Reproduce every entry in the listing without alteration.

━━━━

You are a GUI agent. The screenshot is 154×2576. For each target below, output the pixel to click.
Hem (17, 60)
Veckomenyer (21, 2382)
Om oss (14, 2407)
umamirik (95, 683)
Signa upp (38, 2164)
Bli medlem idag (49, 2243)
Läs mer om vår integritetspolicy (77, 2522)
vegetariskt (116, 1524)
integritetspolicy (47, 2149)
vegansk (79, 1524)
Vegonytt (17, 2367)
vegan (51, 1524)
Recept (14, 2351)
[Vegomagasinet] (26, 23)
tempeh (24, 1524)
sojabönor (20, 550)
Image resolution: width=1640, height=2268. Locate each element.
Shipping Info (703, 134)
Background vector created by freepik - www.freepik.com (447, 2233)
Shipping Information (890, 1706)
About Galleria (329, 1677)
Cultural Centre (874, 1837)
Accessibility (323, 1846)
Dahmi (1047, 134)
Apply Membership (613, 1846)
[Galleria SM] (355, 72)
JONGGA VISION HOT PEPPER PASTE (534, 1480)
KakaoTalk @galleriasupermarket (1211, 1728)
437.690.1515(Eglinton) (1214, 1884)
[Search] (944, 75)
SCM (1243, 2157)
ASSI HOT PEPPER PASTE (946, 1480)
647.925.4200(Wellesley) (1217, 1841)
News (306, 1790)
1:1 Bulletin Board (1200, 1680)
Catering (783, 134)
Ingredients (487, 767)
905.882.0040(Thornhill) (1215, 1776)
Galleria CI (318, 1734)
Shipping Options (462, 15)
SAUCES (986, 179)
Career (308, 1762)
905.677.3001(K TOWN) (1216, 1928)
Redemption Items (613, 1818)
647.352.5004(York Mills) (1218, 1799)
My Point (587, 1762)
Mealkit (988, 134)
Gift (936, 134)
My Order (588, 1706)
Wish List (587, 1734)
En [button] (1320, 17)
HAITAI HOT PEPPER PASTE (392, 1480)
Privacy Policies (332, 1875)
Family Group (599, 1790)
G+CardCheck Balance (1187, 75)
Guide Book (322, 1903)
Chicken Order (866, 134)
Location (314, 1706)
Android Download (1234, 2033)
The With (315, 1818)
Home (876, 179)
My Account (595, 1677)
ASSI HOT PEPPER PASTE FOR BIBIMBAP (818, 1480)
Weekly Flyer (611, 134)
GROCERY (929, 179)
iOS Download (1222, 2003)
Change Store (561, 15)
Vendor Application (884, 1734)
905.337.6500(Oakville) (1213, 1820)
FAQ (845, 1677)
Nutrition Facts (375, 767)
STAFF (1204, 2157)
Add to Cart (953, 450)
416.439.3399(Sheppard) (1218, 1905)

━━━━

**Response to the exercise**
You are a GUI agent. The screenshot is 154×2576. For each target below, output the pixel to click.
Hem (17, 60)
Veckomenyer (21, 2382)
Om oss (14, 2407)
umamirik (95, 683)
Signa upp (38, 2164)
Bli medlem idag (49, 2243)
Läs mer om vår integritetspolicy (77, 2522)
vegetariskt (116, 1524)
integritetspolicy (47, 2149)
vegansk (79, 1524)
Vegonytt (17, 2367)
vegan (51, 1524)
Recept (14, 2351)
[Vegomagasinet] (26, 23)
tempeh (24, 1524)
sojabönor (20, 550)
Image resolution: width=1640, height=2268. Locate each element.
Shipping Info (703, 134)
Background vector created by freepik - www.freepik.com (447, 2233)
Shipping Information (890, 1706)
About Galleria (329, 1677)
Cultural Centre (874, 1837)
Accessibility (323, 1846)
Dahmi (1047, 134)
Apply Membership (613, 1846)
[Galleria SM] (355, 72)
JONGGA VISION HOT PEPPER PASTE (534, 1480)
KakaoTalk @galleriasupermarket (1211, 1728)
437.690.1515(Eglinton) (1214, 1884)
[Search] (944, 75)
SCM (1243, 2157)
ASSI HOT PEPPER PASTE (946, 1480)
647.925.4200(Wellesley) (1217, 1841)
News (306, 1790)
1:1 Bulletin Board (1200, 1680)
Catering (783, 134)
Ingredients (487, 767)
905.882.0040(Thornhill) (1215, 1776)
Galleria CI (318, 1734)
Shipping Options (462, 15)
SAUCES (986, 179)
Career (308, 1762)
905.677.3001(K TOWN) (1216, 1928)
Redemption Items (613, 1818)
647.352.5004(York Mills) (1218, 1799)
My Point (587, 1762)
Mealkit (988, 134)
Gift (936, 134)
My Order (588, 1706)
Wish List (587, 1734)
En [button] (1320, 17)
HAITAI HOT PEPPER PASTE (392, 1480)
Privacy Policies (332, 1875)
Family Group (599, 1790)
G+CardCheck Balance (1187, 75)
Guide Book (322, 1903)
Chicken Order (866, 134)
Location (314, 1706)
Android Download (1234, 2033)
The With (315, 1818)
Home (876, 179)
My Account (595, 1677)
ASSI HOT PEPPER PASTE FOR BIBIMBAP (818, 1480)
Weekly Flyer (611, 134)
GROCERY (929, 179)
iOS Download (1222, 2003)
Change Store (561, 15)
Vendor Application (884, 1734)
905.337.6500(Oakville) (1213, 1820)
FAQ (845, 1677)
Nutrition Facts (375, 767)
STAFF (1204, 2157)
Add to Cart (953, 450)
416.439.3399(Sheppard) (1218, 1905)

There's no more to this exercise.